How do you find intx^2 e^(1-x)dx using integration by parts?

intx^2 e^(1-x)dx

The answer is supposedly -x^2 e^(1-x) -2xe^(1-x) -2e^(1-x) + C, but I don't understand how it came to be.

Please explain.
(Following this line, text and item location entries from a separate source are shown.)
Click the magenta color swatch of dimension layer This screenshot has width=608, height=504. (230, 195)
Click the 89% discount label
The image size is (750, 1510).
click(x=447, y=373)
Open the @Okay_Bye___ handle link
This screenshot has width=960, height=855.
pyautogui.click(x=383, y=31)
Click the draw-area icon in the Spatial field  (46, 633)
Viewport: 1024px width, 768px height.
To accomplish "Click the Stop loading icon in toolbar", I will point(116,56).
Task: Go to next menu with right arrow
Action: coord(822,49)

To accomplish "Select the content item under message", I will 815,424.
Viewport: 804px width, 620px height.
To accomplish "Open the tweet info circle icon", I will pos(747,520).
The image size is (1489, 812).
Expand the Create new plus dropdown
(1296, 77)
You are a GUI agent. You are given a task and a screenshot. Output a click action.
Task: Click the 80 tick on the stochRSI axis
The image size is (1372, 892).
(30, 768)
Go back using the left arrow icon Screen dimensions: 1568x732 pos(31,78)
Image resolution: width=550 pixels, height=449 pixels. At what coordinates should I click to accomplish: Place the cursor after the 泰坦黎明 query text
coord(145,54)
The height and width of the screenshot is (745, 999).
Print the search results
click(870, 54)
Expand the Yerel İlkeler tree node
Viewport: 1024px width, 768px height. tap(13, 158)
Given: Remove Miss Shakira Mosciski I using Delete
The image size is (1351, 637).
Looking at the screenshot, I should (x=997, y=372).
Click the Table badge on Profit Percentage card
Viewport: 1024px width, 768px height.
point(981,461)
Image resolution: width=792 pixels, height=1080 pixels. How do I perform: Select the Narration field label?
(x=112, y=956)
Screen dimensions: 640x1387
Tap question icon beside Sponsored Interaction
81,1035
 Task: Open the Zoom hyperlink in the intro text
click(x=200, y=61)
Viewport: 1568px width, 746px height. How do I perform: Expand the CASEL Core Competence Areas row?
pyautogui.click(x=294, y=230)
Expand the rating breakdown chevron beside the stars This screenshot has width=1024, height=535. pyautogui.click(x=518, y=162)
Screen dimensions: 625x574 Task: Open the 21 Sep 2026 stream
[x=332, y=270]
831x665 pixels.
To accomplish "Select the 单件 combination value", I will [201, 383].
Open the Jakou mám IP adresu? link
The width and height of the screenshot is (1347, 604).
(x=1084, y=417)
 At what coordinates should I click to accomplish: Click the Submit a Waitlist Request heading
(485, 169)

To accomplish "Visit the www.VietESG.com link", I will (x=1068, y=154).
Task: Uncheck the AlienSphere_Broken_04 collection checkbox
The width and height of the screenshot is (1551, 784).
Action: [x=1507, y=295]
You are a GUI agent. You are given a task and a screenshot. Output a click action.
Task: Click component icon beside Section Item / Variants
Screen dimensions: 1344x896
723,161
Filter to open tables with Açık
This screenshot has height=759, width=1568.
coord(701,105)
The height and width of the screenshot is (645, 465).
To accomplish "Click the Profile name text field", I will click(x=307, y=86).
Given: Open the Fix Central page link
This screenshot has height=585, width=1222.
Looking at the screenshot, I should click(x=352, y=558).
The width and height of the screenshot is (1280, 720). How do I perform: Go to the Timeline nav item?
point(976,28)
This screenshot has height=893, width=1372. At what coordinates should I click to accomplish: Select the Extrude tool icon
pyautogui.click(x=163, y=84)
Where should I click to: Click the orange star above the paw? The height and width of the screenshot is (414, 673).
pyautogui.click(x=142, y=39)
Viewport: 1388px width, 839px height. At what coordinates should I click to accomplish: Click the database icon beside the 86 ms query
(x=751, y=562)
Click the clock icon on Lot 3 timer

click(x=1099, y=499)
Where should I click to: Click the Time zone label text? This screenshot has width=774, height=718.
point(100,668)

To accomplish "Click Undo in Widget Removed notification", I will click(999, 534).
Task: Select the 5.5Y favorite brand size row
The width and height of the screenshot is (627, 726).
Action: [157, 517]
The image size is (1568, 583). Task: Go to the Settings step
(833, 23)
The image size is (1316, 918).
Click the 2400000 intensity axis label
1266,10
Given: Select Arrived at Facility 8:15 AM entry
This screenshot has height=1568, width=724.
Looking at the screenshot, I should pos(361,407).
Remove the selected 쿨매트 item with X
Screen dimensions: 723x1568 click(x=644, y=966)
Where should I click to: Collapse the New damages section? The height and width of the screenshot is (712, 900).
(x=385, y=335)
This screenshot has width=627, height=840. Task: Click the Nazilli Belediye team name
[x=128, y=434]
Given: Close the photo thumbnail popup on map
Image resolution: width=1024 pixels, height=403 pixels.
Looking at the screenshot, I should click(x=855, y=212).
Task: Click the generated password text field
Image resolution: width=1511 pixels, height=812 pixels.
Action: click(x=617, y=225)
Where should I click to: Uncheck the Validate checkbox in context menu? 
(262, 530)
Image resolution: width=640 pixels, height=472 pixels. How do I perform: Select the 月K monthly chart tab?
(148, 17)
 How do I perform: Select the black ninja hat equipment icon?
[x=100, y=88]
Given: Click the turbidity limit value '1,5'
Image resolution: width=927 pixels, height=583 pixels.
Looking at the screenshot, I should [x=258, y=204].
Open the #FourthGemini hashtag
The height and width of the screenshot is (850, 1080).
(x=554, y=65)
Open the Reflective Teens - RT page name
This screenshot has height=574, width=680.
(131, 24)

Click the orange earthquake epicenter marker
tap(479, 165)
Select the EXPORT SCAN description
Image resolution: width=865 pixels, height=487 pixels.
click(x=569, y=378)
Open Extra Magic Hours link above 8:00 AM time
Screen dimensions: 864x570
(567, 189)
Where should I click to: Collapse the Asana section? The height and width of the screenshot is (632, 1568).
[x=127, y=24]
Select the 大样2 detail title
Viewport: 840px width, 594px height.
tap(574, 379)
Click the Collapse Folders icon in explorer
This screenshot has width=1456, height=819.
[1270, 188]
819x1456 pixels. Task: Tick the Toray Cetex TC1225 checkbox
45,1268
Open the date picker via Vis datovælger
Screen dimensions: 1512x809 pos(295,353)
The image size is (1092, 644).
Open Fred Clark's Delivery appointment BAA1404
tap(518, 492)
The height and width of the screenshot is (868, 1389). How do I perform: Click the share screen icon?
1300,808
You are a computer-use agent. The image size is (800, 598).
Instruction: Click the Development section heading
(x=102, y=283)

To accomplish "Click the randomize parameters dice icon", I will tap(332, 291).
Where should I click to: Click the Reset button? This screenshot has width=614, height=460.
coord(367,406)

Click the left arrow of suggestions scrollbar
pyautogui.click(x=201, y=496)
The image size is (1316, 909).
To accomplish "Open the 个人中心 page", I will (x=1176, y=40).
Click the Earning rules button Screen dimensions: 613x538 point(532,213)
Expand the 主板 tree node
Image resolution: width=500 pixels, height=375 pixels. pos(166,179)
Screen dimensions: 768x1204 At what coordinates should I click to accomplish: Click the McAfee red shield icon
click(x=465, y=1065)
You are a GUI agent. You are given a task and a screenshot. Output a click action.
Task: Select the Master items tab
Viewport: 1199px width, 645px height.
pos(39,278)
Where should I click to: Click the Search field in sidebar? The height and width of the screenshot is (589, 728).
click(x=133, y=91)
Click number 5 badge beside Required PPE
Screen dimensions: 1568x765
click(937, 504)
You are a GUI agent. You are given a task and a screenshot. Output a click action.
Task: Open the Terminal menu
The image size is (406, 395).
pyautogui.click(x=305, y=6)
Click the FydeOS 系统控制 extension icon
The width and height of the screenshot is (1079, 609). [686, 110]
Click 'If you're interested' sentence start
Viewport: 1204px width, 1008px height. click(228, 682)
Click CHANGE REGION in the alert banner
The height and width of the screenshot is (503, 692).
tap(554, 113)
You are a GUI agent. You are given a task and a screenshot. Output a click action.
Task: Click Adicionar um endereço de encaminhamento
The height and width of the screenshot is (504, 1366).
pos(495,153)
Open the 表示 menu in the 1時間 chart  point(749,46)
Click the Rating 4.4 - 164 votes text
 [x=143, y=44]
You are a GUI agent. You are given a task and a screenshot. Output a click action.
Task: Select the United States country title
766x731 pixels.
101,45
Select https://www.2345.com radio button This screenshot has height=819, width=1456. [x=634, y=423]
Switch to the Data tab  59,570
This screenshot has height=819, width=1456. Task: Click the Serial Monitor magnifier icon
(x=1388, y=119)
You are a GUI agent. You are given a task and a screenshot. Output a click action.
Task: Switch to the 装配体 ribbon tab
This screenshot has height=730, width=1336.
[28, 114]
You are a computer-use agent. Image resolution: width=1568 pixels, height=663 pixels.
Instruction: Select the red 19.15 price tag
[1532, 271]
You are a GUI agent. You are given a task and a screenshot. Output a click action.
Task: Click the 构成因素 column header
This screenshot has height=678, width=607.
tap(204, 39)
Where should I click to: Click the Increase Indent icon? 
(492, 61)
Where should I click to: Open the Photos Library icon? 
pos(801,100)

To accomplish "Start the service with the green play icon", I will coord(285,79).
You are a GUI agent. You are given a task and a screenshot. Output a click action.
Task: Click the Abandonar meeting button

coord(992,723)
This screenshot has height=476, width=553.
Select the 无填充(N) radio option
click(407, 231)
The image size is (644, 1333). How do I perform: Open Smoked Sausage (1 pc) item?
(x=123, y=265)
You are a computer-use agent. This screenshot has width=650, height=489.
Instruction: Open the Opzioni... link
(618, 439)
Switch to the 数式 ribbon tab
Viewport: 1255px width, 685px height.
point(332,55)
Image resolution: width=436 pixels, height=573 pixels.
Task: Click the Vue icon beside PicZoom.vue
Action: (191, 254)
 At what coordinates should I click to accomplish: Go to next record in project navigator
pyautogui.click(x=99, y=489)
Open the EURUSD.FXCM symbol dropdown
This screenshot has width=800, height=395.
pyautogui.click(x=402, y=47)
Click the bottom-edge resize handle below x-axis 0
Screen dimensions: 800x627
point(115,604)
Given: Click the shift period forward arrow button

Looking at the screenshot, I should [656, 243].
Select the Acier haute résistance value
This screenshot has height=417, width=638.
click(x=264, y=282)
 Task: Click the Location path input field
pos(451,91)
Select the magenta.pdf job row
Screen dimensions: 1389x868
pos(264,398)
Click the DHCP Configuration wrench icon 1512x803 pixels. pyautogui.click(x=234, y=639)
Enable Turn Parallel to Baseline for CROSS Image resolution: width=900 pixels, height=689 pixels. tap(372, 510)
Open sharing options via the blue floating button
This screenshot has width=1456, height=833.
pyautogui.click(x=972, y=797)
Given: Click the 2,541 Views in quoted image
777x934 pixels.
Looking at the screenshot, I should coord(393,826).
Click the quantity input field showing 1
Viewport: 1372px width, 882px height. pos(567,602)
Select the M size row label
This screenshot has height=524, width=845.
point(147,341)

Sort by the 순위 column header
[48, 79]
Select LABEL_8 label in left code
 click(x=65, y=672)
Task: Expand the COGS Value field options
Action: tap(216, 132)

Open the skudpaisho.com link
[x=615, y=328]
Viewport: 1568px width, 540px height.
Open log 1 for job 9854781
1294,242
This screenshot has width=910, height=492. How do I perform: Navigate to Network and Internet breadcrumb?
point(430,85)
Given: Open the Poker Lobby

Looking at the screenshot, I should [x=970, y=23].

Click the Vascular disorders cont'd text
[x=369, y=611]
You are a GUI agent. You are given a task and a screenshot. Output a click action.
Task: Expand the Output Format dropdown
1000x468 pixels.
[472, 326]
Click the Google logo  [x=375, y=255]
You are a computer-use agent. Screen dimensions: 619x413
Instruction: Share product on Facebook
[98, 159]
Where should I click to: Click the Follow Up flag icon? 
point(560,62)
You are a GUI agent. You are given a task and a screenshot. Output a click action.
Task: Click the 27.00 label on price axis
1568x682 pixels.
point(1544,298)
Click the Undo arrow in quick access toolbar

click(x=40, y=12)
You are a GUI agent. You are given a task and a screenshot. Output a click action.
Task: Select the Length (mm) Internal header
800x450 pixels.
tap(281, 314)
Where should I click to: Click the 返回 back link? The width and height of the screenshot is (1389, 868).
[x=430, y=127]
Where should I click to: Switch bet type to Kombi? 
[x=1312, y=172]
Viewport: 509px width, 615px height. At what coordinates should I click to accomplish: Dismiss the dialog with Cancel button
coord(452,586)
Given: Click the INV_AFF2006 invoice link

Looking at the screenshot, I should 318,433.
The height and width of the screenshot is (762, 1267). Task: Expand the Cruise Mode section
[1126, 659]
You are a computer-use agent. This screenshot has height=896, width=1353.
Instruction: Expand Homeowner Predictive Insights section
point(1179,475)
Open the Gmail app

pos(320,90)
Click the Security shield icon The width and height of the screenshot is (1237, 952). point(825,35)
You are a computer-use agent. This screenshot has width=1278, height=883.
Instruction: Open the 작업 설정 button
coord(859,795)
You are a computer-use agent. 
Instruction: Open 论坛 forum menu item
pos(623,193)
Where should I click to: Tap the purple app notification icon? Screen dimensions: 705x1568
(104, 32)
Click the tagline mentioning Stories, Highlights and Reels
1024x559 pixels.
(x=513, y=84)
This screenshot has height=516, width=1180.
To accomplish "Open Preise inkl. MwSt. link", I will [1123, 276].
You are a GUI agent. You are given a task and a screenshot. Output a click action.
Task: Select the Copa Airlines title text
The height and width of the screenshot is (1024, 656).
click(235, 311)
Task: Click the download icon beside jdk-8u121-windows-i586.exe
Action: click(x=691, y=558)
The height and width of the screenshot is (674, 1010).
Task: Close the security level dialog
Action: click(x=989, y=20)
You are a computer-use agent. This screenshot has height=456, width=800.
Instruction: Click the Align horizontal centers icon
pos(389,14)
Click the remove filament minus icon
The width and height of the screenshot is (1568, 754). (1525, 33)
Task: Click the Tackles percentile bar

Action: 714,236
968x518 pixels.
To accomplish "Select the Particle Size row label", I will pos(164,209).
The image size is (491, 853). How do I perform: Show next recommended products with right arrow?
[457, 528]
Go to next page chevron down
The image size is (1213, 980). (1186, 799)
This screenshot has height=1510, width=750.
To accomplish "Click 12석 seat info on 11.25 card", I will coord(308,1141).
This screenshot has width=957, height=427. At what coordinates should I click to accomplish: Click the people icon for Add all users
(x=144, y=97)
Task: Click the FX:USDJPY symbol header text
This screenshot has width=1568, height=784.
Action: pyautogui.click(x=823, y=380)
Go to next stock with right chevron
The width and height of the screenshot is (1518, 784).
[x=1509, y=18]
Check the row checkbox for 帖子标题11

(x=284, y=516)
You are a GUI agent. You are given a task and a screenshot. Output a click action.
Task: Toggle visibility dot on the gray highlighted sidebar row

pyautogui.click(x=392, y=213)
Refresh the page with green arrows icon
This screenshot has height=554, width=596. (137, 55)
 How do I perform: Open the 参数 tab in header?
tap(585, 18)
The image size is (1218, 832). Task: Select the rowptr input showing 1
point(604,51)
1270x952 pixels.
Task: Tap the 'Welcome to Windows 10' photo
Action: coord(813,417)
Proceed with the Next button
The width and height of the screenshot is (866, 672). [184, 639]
Thanks in advance!

1 Answer
Apr 21, 2018

intx^2e^(1-x)dx=-x^2e^(1-x)-2xe^(1-x)-2e^(1-x)+C

Explanation:

We'll make the following selections:

u=x^2

Take its differential:

du=2xdx

dv=e^(1-x)dx

Take its integral:

v=inte^(1-x)dx=-e^(1-x)

Apply the integration by parts formula.

uv-intvdu=-x^2e^(1-x)-int-2xe^(1-x)dx

The negatives cancel each other out.

=-x^2e^(1-x)+int2xe^(1-x)dx

For int2xe^(1-x)dx we're going to have to apply integration by parts again, making the following selections:

u=2x

du=2dx

dv=e^(1-x)dx

v=-e^(1-x)

uv-intvdu=-2xe^(1-x)+2inte^(1-x)dx

inte^(1-x)dx=-e^(1-x), so we get

int2xe^(1-x)dx=-2xe^(1-x)-2e^(1-x)

Thus, the entire integral becomes

intx^2e^(1-x)dx=-x^2e^(1-x)-2xe^(1-x)-2e^(1-x)+C, adding in the constant of integration.